Conclusion. Easiest thing you can do to test this is eliminate the number of jumps. Connect your computer directly to your modem. Go to your ISP's website and see if they have a speed test on their server. Use that speed test to see if you get the results that you're paying for. Otherwise, if you complain to them that one website or one thing that your doing is slow then you leave yourself open to having a crummy explanation given to you by your ISP when there is an actual issue at hand. You can log into your modem (sometimes 192.168.100.1) to see what SNR you're actually getting to your ISP.
Best Answer
For more details on how TCP connections and acknowledgments work, see Diogo's answer
When you visit a site, something like this happens:
A connection is made with your DNS server (if not already done) of which your computer already knows the IP address of (or through some automatic mechanism that requests this information from your ISP), sending packets in order to connect and to acknowledge the connection has been made. After the connection has been made, your site asks the IP address of the site you visit such that it knows what computer to contact to get the site. This means it sends a packet containing the domain name to get that response. Later it also sends a packet to close the connection.

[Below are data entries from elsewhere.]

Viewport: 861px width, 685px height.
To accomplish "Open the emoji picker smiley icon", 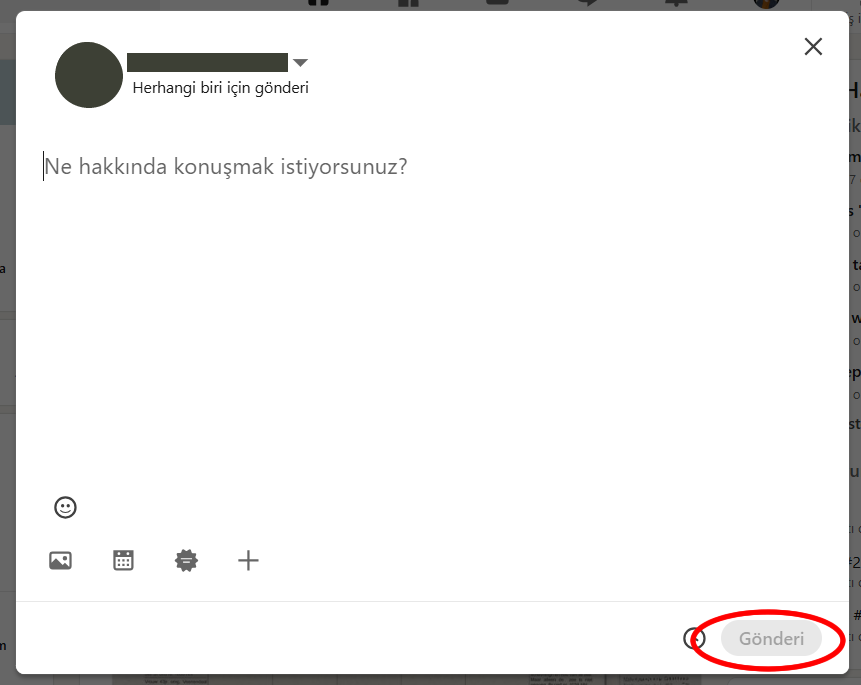I will (x=65, y=508).
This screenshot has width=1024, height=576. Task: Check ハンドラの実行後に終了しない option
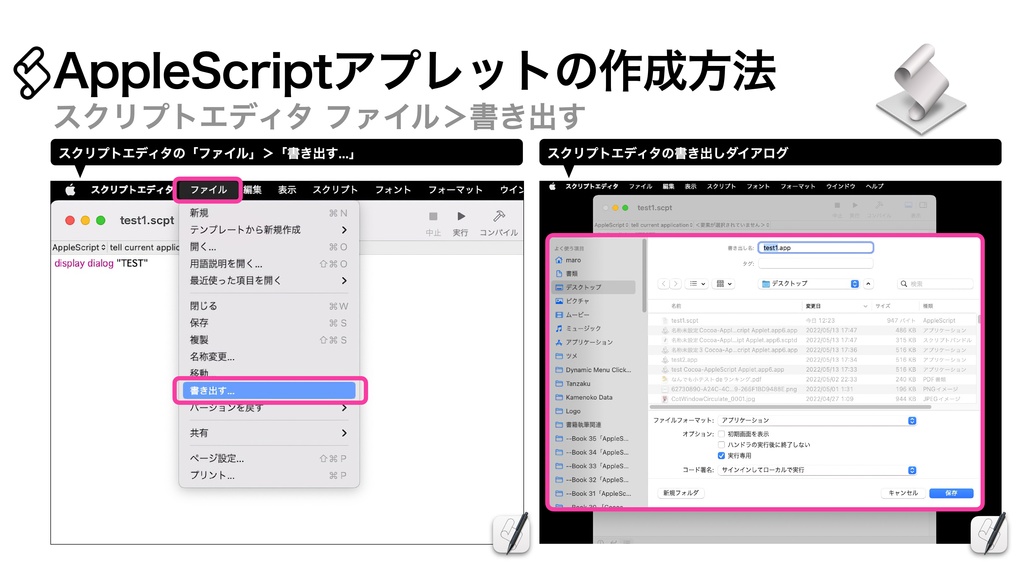721,445
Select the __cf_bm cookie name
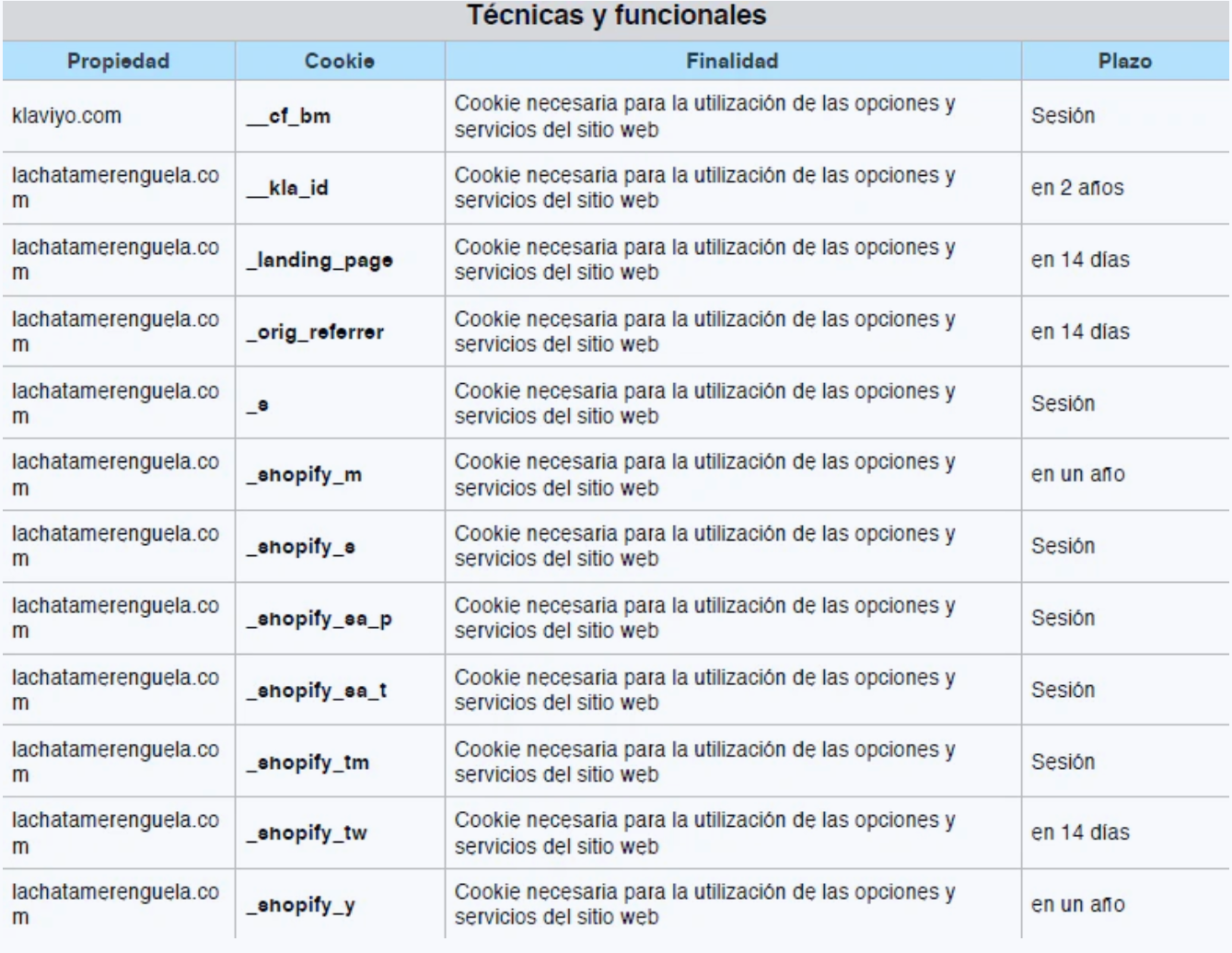Screen dimensions: 1232x953 click(288, 117)
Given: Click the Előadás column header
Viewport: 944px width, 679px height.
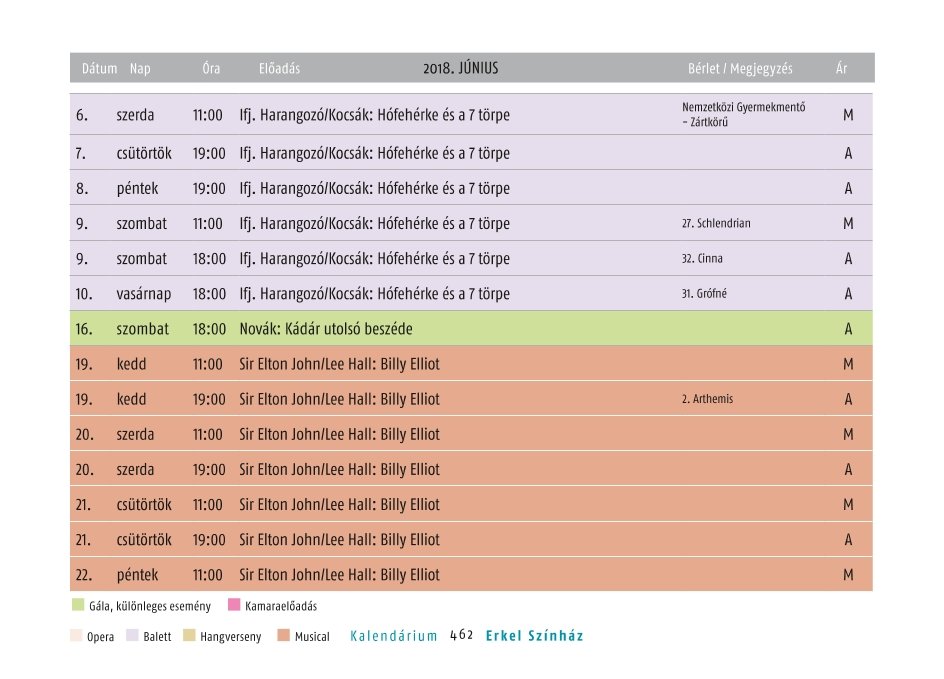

A connection is made to the web server which hosts the site you want to visit, this again sends a packet to connect and to acknowledge the connection. After that it makes a request for the page you want to visit, again sending a packet. Then it responds and you get served the HTML of the web page which indicates the structure of the page (not the layout).
Because you only have the structure, you still need to fetch the rest. So, additional requests (a SU question is like 40 requests) are made to get scripts, styles and media like images and the like. And because some of these might not be on the same web server as you visit, additional DNS resolving might take place bringing you back to step 1.
On top of that all, note that every packets you receive are acknowledged adding yet another source of data that gets uploaded, to spare out on packets usually multiple packets are acknowledged at once. Thus, when you receive something you will send to the server that you have received it so it knows that what it send didn't get lost somewhere. That way, the server doesn't have to try sending it again.
The bottom line is that you can't download something without first connecting and uploading some requests to the servers you are downloading from. And that's what makes up for a little upload...
And it's not like that you only click, you do more than that, let's take your question as an example: You have typed around 500 characters, a character counts as 1 byte (if ASCII character, all are in this case) and can be from 1 to 4 bytes (if an Unicode character). So, your question actually takes 0.5 KB or 0.00005 MB! But it's not just the question that gets send to us, it's also surrounded by a POST or AJAX request which asks the server to store your question and the packet headers itself.
If you add everything up it becomes reasonable to reach a few megabytes in a few hours or so.